Material provided
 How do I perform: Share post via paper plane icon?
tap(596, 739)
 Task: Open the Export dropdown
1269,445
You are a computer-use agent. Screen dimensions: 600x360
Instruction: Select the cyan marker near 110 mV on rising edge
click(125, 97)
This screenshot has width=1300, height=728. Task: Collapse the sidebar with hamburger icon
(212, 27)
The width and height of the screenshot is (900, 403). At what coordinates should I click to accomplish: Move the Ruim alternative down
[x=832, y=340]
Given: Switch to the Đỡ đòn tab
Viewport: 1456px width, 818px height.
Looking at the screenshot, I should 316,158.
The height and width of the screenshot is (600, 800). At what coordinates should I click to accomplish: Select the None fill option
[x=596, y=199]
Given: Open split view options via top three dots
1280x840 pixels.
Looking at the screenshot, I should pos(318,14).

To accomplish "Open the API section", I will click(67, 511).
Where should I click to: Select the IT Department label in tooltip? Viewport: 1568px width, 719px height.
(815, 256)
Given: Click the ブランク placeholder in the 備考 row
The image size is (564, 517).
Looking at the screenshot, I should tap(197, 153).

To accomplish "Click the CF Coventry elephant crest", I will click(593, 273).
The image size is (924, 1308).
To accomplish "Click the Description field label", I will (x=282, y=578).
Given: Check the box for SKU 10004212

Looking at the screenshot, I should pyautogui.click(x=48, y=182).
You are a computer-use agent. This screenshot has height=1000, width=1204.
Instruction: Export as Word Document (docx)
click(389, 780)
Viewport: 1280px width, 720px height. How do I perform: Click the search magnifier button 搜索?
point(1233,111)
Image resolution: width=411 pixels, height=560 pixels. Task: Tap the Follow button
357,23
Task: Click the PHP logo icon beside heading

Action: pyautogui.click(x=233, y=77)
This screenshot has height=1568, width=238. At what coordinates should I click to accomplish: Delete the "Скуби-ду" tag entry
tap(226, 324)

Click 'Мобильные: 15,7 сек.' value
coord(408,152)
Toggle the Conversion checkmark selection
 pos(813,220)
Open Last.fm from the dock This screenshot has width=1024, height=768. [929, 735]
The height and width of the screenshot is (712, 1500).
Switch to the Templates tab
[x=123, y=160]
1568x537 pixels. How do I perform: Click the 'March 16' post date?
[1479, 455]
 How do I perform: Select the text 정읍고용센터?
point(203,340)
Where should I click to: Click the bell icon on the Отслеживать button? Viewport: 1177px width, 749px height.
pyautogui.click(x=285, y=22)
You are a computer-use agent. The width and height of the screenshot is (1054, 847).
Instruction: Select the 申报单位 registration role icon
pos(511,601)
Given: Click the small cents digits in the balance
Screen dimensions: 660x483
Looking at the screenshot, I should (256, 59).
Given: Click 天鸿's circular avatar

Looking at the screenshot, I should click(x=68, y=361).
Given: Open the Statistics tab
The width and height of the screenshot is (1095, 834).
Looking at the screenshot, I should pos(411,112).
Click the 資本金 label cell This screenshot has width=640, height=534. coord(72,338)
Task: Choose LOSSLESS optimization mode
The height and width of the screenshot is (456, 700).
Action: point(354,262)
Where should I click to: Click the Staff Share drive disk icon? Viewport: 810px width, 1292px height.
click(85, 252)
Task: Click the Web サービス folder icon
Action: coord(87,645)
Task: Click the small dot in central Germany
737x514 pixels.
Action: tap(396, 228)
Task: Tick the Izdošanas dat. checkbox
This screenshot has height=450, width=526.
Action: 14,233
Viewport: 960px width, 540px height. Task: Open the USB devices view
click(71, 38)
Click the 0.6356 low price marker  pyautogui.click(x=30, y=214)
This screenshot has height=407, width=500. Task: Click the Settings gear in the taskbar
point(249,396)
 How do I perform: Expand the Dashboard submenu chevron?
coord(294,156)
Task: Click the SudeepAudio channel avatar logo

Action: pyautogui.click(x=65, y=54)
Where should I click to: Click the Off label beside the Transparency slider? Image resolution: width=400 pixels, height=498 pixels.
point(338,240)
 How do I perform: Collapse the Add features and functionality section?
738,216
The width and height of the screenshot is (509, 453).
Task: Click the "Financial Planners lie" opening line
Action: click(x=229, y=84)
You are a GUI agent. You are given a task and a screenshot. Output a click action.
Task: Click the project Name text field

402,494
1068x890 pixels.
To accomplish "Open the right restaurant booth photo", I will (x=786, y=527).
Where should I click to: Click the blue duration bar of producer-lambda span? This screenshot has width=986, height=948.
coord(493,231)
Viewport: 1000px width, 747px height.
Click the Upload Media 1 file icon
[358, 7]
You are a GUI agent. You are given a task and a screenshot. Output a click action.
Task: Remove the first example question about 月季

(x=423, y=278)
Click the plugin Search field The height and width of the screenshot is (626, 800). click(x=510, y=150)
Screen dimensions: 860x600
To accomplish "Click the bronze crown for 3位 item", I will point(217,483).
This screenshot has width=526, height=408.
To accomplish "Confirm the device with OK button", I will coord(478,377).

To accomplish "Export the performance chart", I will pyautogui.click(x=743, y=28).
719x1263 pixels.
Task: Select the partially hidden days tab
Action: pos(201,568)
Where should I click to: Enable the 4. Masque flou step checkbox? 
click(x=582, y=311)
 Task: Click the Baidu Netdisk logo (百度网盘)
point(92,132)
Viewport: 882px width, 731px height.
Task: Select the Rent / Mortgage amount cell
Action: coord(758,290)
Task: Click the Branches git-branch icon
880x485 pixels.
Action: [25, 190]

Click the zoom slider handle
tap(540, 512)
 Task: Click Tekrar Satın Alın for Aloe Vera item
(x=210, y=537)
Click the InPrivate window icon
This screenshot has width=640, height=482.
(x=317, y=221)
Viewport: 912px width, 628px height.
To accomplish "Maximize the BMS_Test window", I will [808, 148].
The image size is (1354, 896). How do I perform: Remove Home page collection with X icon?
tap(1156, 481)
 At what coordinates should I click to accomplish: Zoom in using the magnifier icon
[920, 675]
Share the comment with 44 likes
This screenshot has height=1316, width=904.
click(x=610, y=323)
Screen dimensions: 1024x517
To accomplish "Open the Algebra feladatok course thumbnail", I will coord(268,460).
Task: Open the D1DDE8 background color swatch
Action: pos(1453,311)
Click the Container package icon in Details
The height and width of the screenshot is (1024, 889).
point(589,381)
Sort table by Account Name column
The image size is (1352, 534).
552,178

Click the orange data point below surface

What is needed
Could you set down exactly the lines above, from the one containing "Click the zoom slider handle" through the last, including both and nothing else?

Worked solution
Click the zoom slider handle
tap(540, 512)
 Task: Click Tekrar Satın Alın for Aloe Vera item
(x=210, y=537)
Click the InPrivate window icon
This screenshot has width=640, height=482.
(x=317, y=221)
Viewport: 912px width, 628px height.
To accomplish "Maximize the BMS_Test window", I will [808, 148].
The image size is (1354, 896). How do I perform: Remove Home page collection with X icon?
tap(1156, 481)
 At what coordinates should I click to accomplish: Zoom in using the magnifier icon
[920, 675]
Share the comment with 44 likes
This screenshot has height=1316, width=904.
click(x=610, y=323)
Screen dimensions: 1024x517
To accomplish "Open the Algebra feladatok course thumbnail", I will coord(268,460).
Task: Open the D1DDE8 background color swatch
Action: pos(1453,311)
Click the Container package icon in Details
The height and width of the screenshot is (1024, 889).
point(589,381)
Sort table by Account Name column
The image size is (1352, 534).
552,178

Click the orange data point below surface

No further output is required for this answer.